Synthesis of ethanol from methanol and syngas through an indirect route containing methanol dehydrogenation, DME carbonylation, and methyl acetate hydrogenolysis

An indirect route containing methanol dehydrogenation, DME carbonylation, and methyl acetate hydrogenolysis was used for ethanol synthesis from methanol and syngas. DME was produced stably from the methanol dehydrogenation with a 90% yield over H-ZSM-5 at 453 K under 1 MPa. A cold trap was set behind the methanol dehydrogenation to collect the formed water and unreacted methanol. Rh/Cs2H2SiW12O40 was an excellent catalyst for the DME carbonylation to methyl acetate at 473 K. The selectivity for methyl acetate was very high (> 90%) and raising CO/DME ratio improved the DME conversion.
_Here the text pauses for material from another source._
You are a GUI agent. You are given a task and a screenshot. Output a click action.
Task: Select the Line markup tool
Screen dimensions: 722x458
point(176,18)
A reaction intermediate similar to the homogeneous Rh-I system could be formed on the Rh/Cs2H2SiW12O40 surface. Cu/CeO2 was an excellent catalyst for the methyl acetate hydrogenolysis to methanol and ethanol at 523 K. Both active Cu0 species and active Cu+ species could be stabilized in the Cu/CeO2 catalyst. When three fixed-bed reactors and one cold trap were linked together to achieve the ethanol synthesis from methanol and syngas, an ethanol selectivity of 91.1% was obtained at a methanol conversion of 47.2% under 1 MPa.

► Ethanol was produced by an indirect method using three reactors and one trap.
► Trap was set behind the methanol dehydration to collect the formed water.
► Rh/Cs2H2SiW12O40 was found as an excellent catalyst for the DME carbonylation.
► Cu/CeO2 was found as an excellent catalyst for the methyl acetate hydrogenolysis.
► Ethanol selectivity of 91.1% was obtained at a methanol conversion of 47.2%.